Guest Blog : Minimalist Compliance in the UK Prisoner Voting Rights Cases


It is my pleasure to introduce another guest blog to you - this time by Andreas von Staden of the University of Hamburg. He has made an insightful analysis of Strasbourg's prisoner voting rights cases from the perspective of implementation, building on the findings of his recent monographPlease find his views below:

Pushing the Envelope: Minimalist Compliance in the UK Prisoner Voting Rights Cases

Andreas von Staden

A long, arduous journey may soon come to an end—at least for the time being. It is now over thirteen years ago that the European Court of Human Rights (ECtHR), in the 2005 judgment of Hirst v. The United Kingdom (no. 2), declared the UK’s blanket ban on prisoner voting to be disproportional and in violation of Article 3 of Protocol No. 1 to the European Convention on Human Rights (ECHR). What initially appeared to be a simple matter of executing a rather straightforward judgment by making appropriate amendments to the domestic law in question—Section 3 of the Representation of the People Act 1983—soon turned into a fundamental political dispute over the proper allocation of competences between the ECtHR and UK, with the latter arguing that the Court had forayed too much into matters that were more appropriately decided at the national level. A period in which the UK and other states stressed the principle of subsidiarity and states’ margin of appreciation in implementing the ECHR ensued, resulting, inter alia, in the adoption of Protocol No. 15 (2013) which, upon entry into force, will insert an express reference to the margin into the ECHR’s preamble. Without much fanfare, and with public attention transfixed by the BREXIT drama, the UK recently adopted a set of remedial measures which it considers sufficient to close the prisoner voting rights cases, with the Committee of Ministers seemingly concurring. In this contribution, I argue that these measures fail to respond adequately to the judgments and that if the Committee indeed adopts a final resolution on their basis, this would represent a recalibration of applicable compliance standards and an attempt to override parts of the Court’s judgments.

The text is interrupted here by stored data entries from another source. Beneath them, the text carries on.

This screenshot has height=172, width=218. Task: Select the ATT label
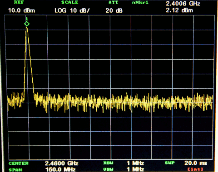114,2
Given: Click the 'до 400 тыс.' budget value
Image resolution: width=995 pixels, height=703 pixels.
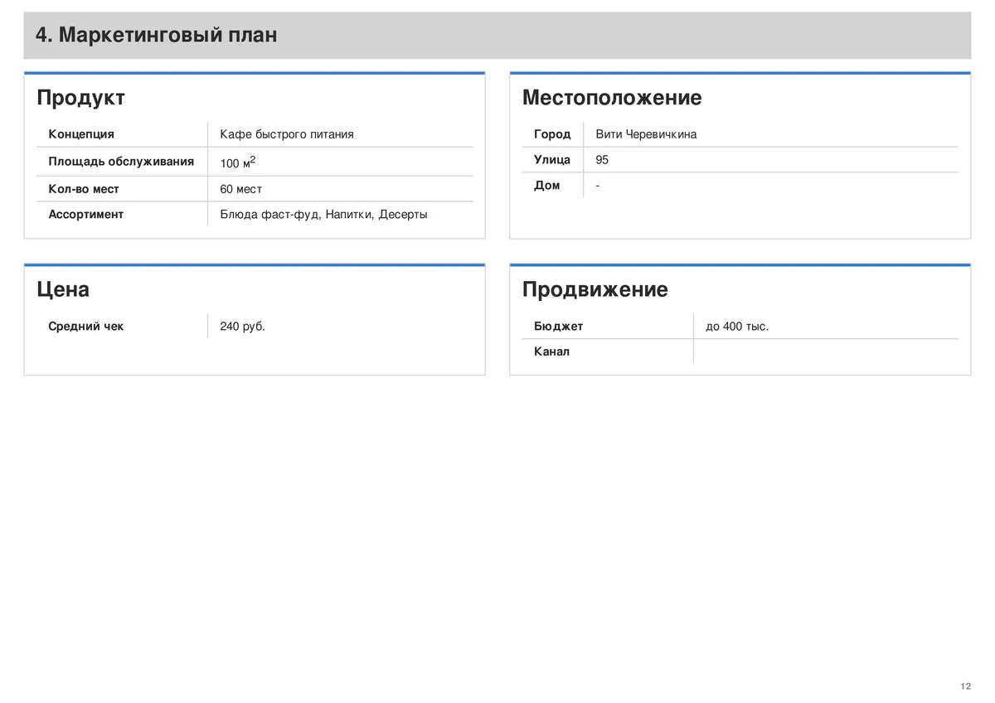Looking at the screenshot, I should (737, 327).
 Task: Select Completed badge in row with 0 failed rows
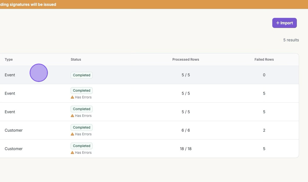(82, 75)
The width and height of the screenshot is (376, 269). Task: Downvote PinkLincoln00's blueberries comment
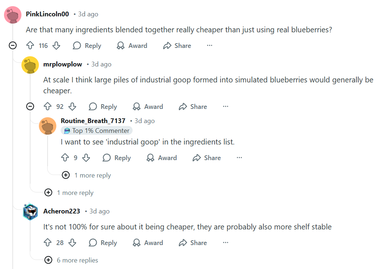coord(56,46)
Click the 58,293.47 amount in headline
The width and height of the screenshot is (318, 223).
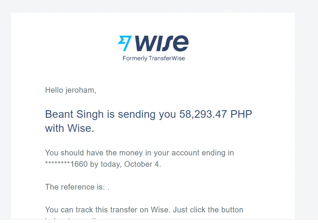203,114
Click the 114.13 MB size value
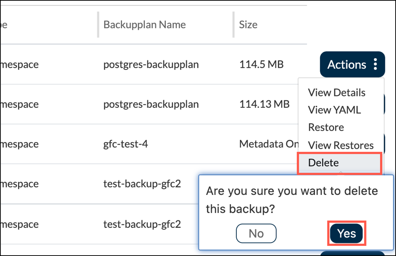396x256 pixels. click(264, 104)
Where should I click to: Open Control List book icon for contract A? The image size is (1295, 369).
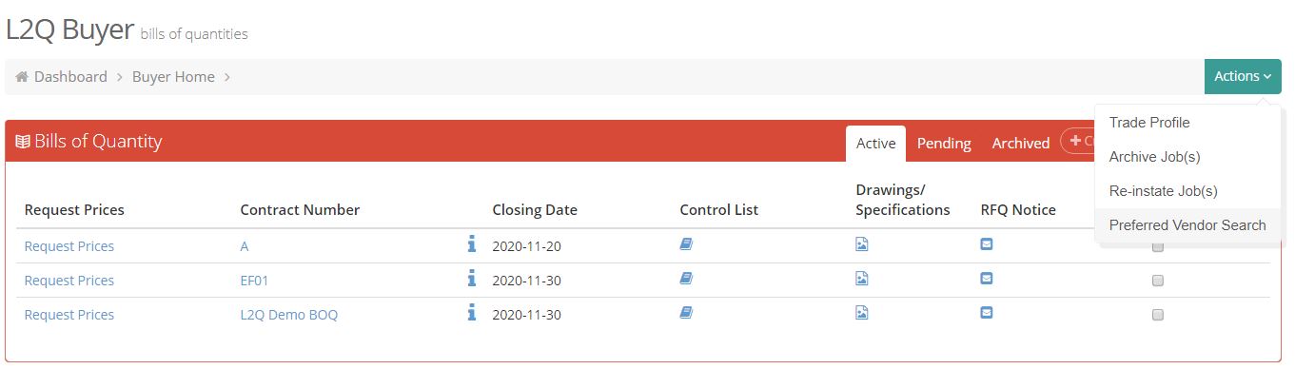(x=686, y=244)
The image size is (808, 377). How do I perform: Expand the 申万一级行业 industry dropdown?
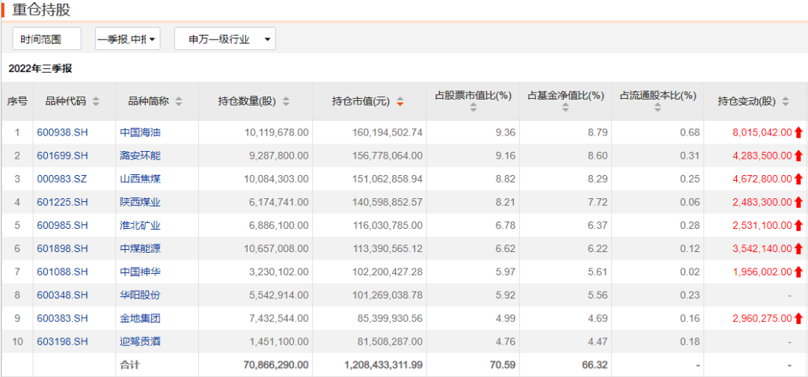click(224, 39)
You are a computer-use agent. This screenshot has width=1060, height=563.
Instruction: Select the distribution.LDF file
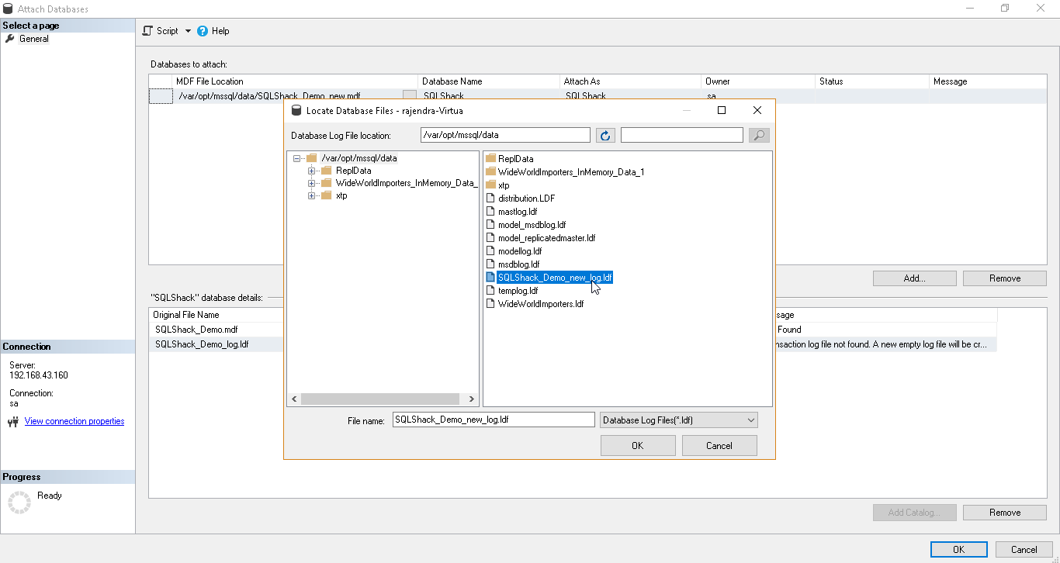tap(526, 199)
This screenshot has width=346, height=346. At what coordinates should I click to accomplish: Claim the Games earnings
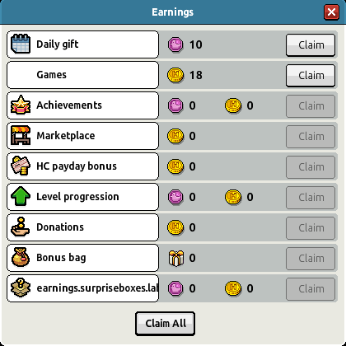[x=311, y=76]
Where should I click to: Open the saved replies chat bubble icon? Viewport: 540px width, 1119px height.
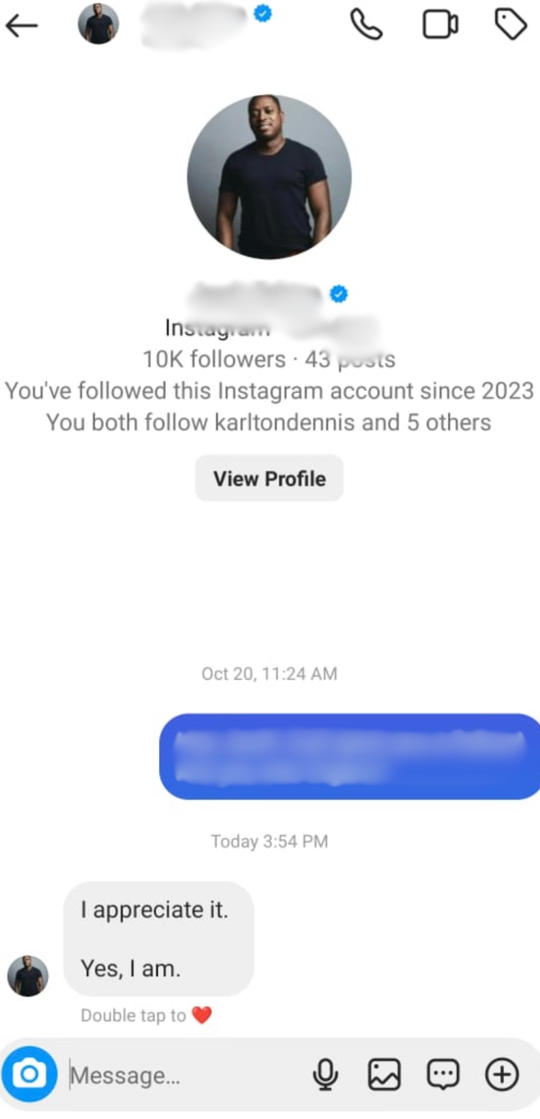pyautogui.click(x=443, y=1074)
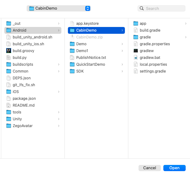Expand the buildscripts folder chevron
Image resolution: width=190 pixels, height=177 pixels.
click(59, 64)
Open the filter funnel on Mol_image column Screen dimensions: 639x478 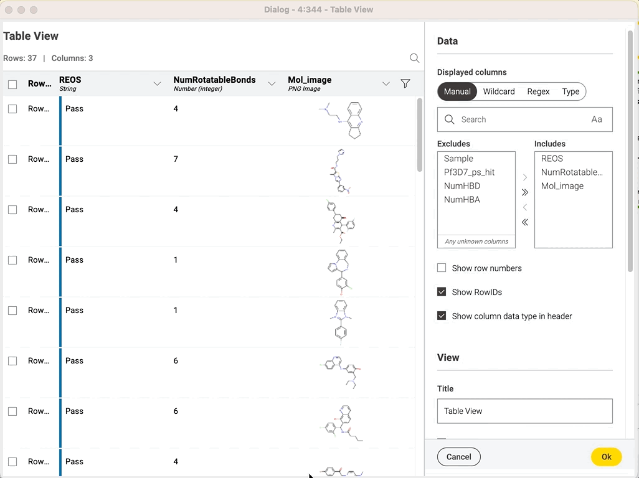pyautogui.click(x=405, y=83)
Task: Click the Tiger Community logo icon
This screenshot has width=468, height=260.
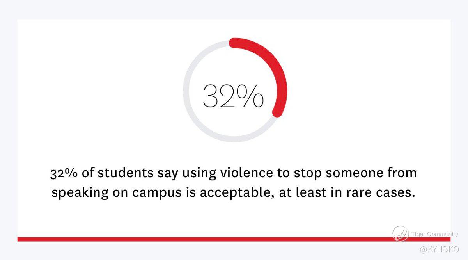Action: pyautogui.click(x=400, y=233)
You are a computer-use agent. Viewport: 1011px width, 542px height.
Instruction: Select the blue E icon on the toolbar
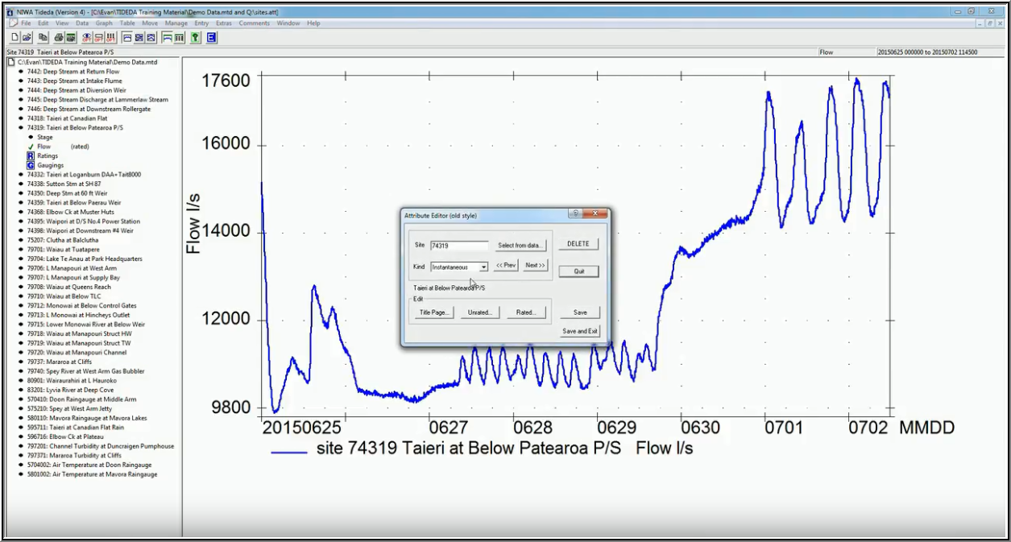[x=210, y=38]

Liberal Democracies and the European Court of Human Rights
In a book published last summer titled Strategies of Compliance with the European Court of Human Rights, I had argued that liberal democracies, notwithstanding recurrent delays and occasional foot-dragging, will generally make an effort eventually to comply with adverse judgments issued against them. In choosing measures to comply with a judgment, or set of judgments, however, governmental actors should be expected to remain rational actors and seek to minimize political and/or material costs or to retain some decision-making authority for themselves, resulting in what I termed patterns of “minimalist compliance.” I tested this expectation against empirical evidence drawn from two comprehensive case studies of two unquestionable liberal democracies, Germany and the United Kingdom. The evidence from both countries generally appeared to buttress the theoretical expectations and, by fall 2017, in nearly all cases examined at least some meaningful steps had been taken to move towards achieving compliance—save for the prisoner voting rights cases involving the UK. I noted that “Hirst (no. 2) and its clone cases are the one set of judgments in which the stipulated compliance pull has … failed to bring about any, if only minimally compliant, remedial response to the Court’s decision” (140). For the study as a whole, this led me to conclude that “[t]he recurrent deferral of adopting legislative measures to remedy the violation identified in the UK prisoner voting cases … shows … that … voluntary compliance may reach its limits even in the case of liberal democracies when the intervention of the Court into domestic law and policy is seen as being excessively activist and 'illegitimate' to the extent that it appears to usurp powers of self-government that are believed to be more properly located and exercised at the national level” (206).
Shortly after the manuscript had been finalized, it transpired that new developments were afoot in the prisoner voting rights cases and it now appears that the supervision of their execution by the Committee of Ministers is on the verge of being ended, signaling the recognition that sufficient compliance has been achieved. But, as will be shown below, the remedial measures adopted do not address the root cause of the violations found, namely, their statutory source, but instead appear to be an attempt to minimize compliance by pushing the envelope as to what are being considered sufficient remedies in these cases.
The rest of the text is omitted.